### WHAT YOU SHOULD DO
In the entries below, the word "recebe" appears on some lines. Copy each of those lines.

● ● ● ●

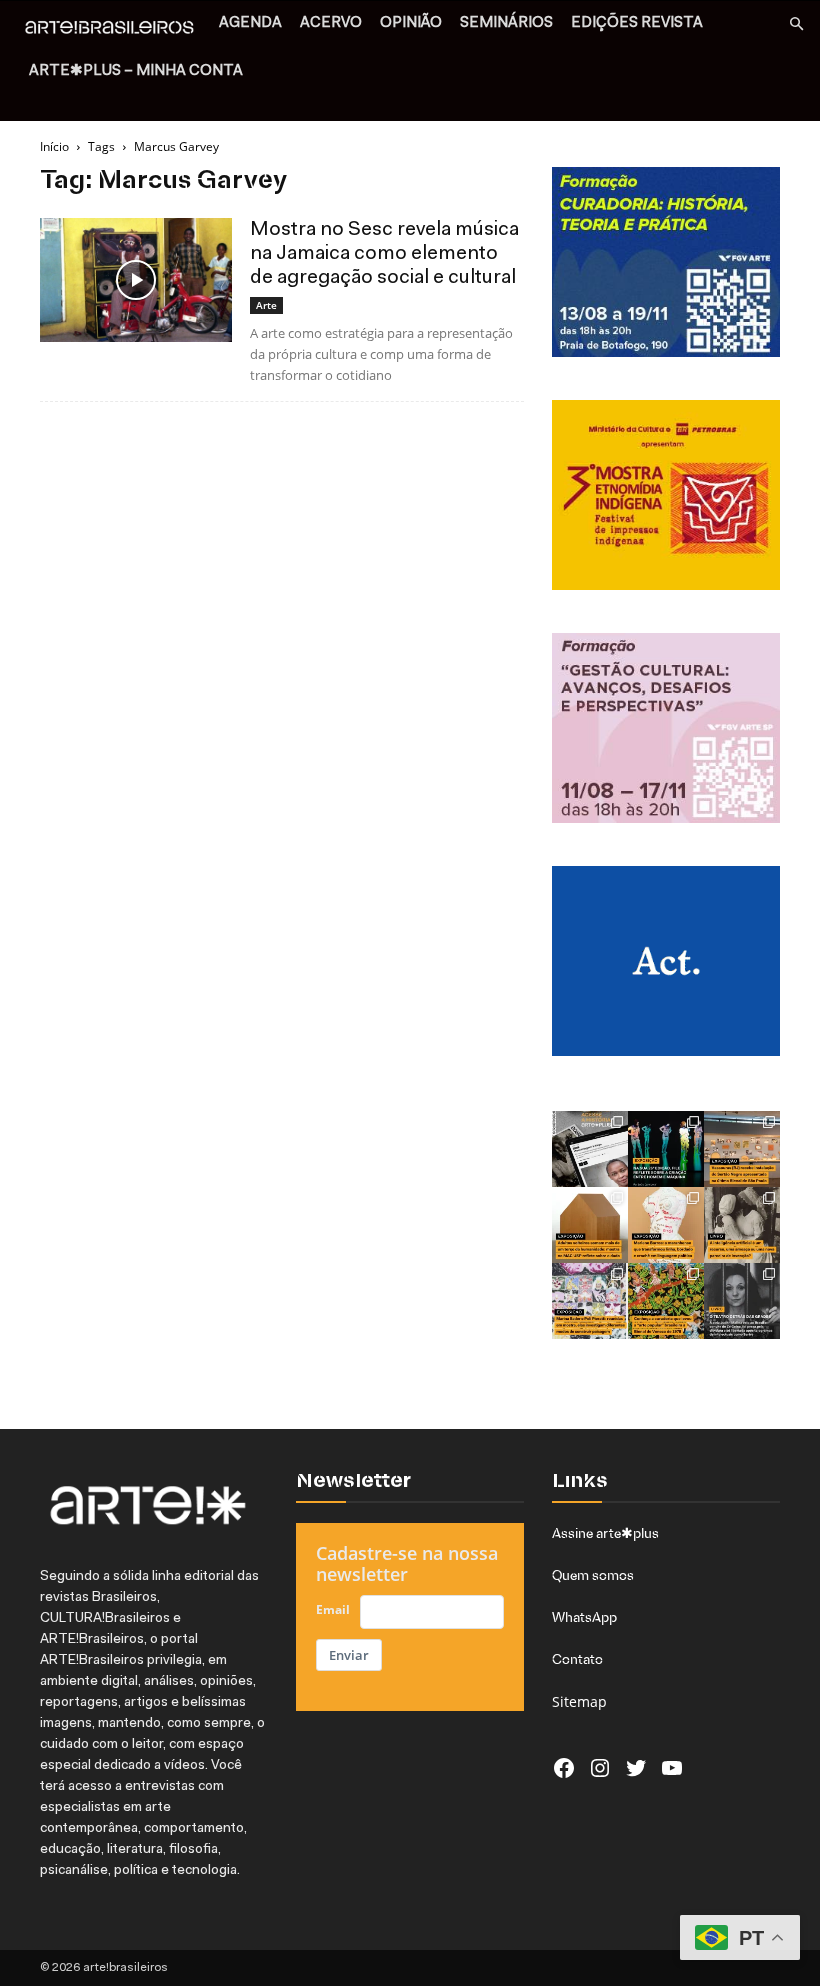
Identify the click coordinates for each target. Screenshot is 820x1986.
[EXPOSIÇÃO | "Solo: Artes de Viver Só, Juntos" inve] (590, 1225)
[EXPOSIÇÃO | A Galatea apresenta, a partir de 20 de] (666, 1301)
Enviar (349, 1655)
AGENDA (250, 23)
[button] (796, 24)
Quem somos (593, 1575)
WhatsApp (584, 1617)
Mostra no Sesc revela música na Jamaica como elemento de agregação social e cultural (384, 254)
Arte (266, 305)
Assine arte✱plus (605, 1533)
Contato (577, 1659)
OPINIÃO (411, 23)
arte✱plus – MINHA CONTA (136, 71)
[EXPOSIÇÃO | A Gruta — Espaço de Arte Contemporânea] (590, 1301)
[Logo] (115, 30)
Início (54, 146)
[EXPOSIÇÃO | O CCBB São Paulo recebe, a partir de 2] (666, 1225)
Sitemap (579, 1701)
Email (333, 1609)
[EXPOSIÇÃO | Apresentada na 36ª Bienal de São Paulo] (742, 1149)
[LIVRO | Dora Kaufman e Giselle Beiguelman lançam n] (742, 1225)
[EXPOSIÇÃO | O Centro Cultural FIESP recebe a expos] (666, 1149)
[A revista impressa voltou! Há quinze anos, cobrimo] (590, 1149)
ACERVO (331, 23)
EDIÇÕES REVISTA (637, 23)
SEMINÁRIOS (506, 23)
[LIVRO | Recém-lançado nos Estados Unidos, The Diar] (742, 1301)
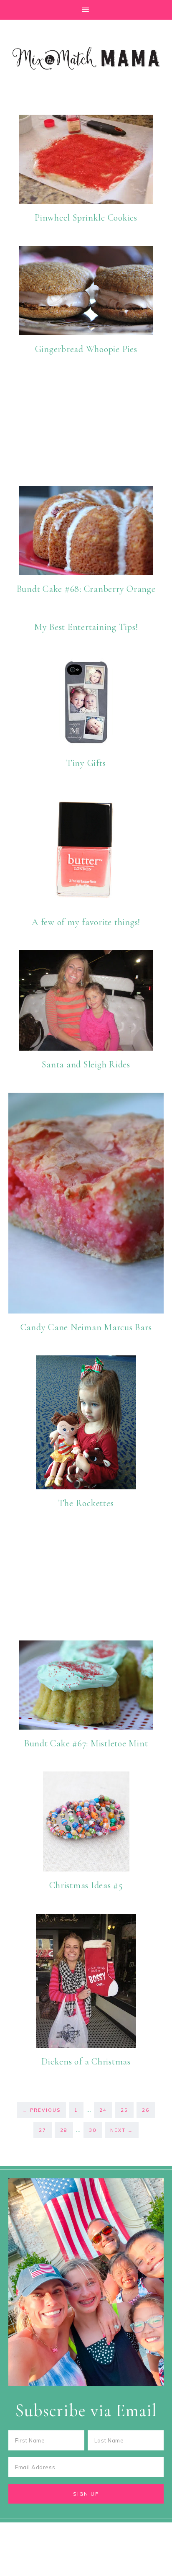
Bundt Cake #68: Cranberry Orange (86, 589)
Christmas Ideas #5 (86, 1885)
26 (145, 2110)
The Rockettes (86, 1503)
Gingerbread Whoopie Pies (86, 349)
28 (64, 2130)
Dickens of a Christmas (86, 2061)
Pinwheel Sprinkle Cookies (86, 217)
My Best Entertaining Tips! (86, 627)
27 (42, 2130)
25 (124, 2110)
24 (103, 2110)
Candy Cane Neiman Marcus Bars (86, 1327)
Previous (42, 2110)
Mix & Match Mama (86, 58)
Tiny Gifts (86, 763)
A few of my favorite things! (86, 922)
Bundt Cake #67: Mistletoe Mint (86, 1743)
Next (121, 2130)
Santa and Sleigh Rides (86, 1064)
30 (92, 2130)
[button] (86, 10)
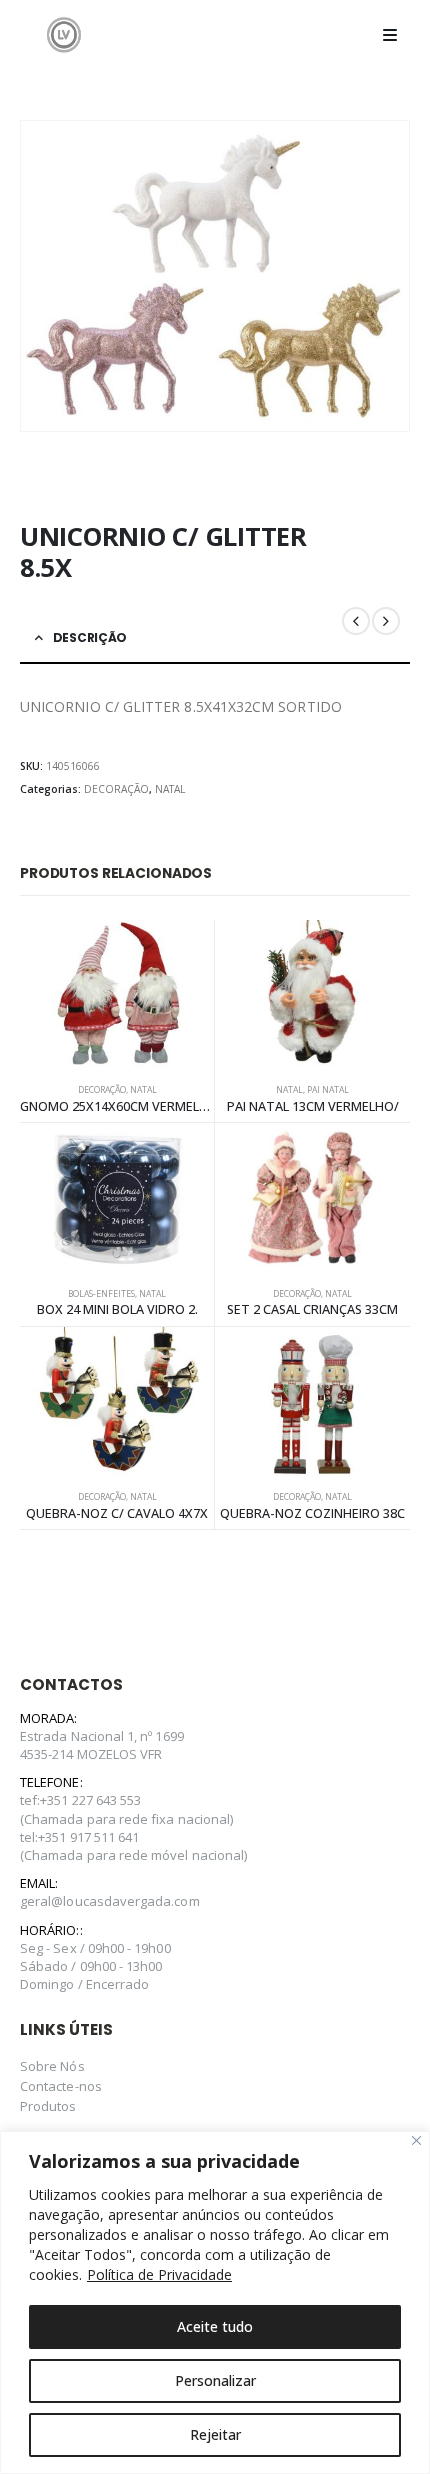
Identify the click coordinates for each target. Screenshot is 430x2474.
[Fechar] (416, 2140)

● ● ● ●

### TASK RESPONSE
[EXPOSIÇÃO | O CCBB São Paulo recebe, a partir de 2] (666, 1225)
[EXPOSIÇÃO | O Centro Cultural FIESP recebe a expos] (666, 1149)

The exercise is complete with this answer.